Everyone who has a lawn knows that the cost of enjoying said lawn doesn’t end when you plant the grass seed. Yards require consistent watering and mowing (not to mention weeding and fertilizing). Similarly, your anti-money laundering (AML) system can’t be merely implemented and then left to its own devices. These systems also require constant care in the form of validation and optimization. As I’ve traveled the country to assist financial institutions with their AML systems, I’ve found that there is a cornucopia of errors that can be brought to light by a system validation. Here are 3 common errors and how to fix them.
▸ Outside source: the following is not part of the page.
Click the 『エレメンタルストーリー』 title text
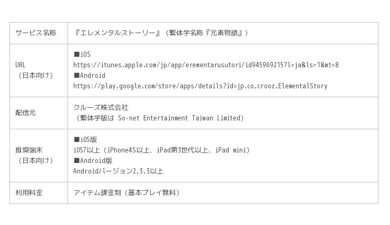The image size is (390, 225). coord(117,33)
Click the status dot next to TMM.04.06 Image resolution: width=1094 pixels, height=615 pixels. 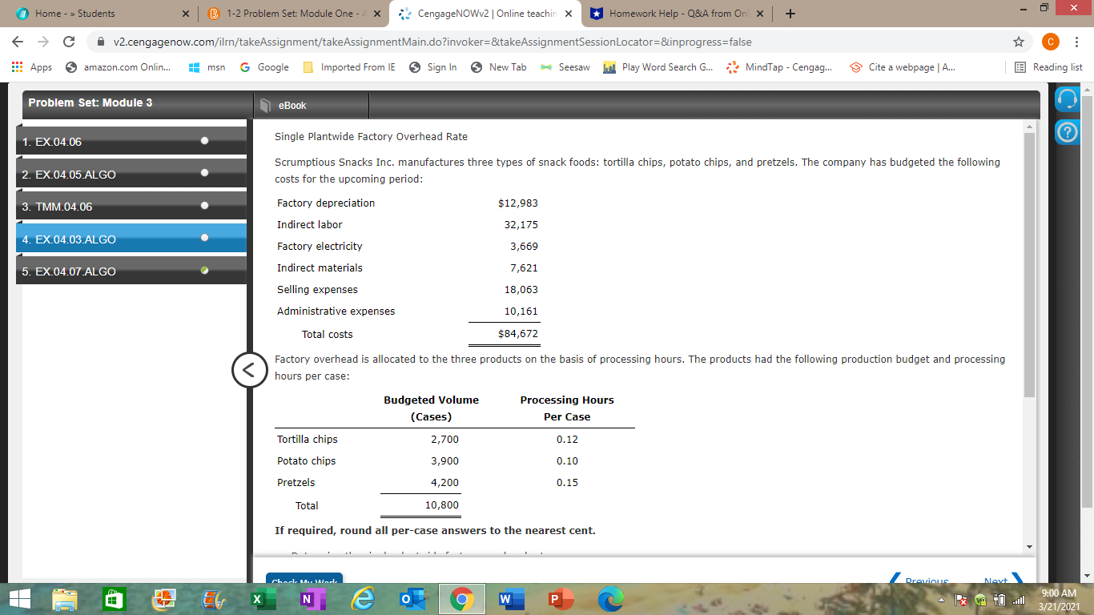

1. Incomplete Reports from Core and AML Systems
The first is lacking thorough reports from both the core system and AML monitoring system. The kind of report you’re looking for has data for every transaction conducted by the institution during a given period of time and should include (at a minimum):
- Account number or a unique identifier
- Name of the customer
- Transaction code
- Transaction ID/trace number
- Amount involved in the transaction
- Date the transaction occurred
- Account type identifier (i.e., consumer or commercial).
The AML system report should include the above items as as well as:
- Alert ID
- AML rule that generated the alert
2. Incorrectly Mapped Transaction Codes
The next error is faulty transaction code mapping. Each type of transaction (e.g. check deposits, ACH transfers, checking account withdrawals) is assigned a transaction code. If an institution doesn’t have an accurate “map” of what its transactions codes are, meaning that each type of activity has its own specific code and this code matches what is put into the AML system, there will be a lot of issues with suspicious activity monitoring and reporting. For example, if a wire transfer (which typically involves larger monetary amounts) is correctly coded by the core system but incorrectly coded by the AML system as a cash transaction (which arouses suspicion in large monetary amounts), it may generate an unnecessary alert. This kind of error is surprisingly common. Once identified, taking the appropriate steps to resolve through modification of the AML System through revised mapping is critical. Once completed, a set of new tests should be conducted to ensure that the correction is effective and that the core system’s data matches the transaction codes read by the AML system.
3. Missing Support Documentation
The third mistake missing or incomplete support documentation. For validation to go smoothly, institutions must make sure that the information in the core system can be compared to and verified to be accurate by documentation. For some transactions, like wire transfers, there is a physical form (or electronic copy of the physical form) describing who ordered the wire, the account the wire went to, the date it was to be carried out, etc. These types of records are typically easier to produce. During validation, we take those documents and compare them to the core system to make sure the core contains the accurate information associated with the transaction. Where institutions often run into trouble is for some of the more difficult transaction types, such as ACH transactions and, surprisingly, currency transactions. Institutions frequently have a hard time finding full supporting records. Even though there may not be a tangible form or document involved, there is typically something (such as an online form, an electronic record, a ledger ticket or equivalent) that contains instructions for issuing the order or verifying that currency was involved. Effective validation relies on good record retention (and retrievability) of support documentation, including that of electronic records. Fixing these 3 errors before validation can ensure a smooth AML validation that is likely to be far less painful than re-seeding your neglected lawn.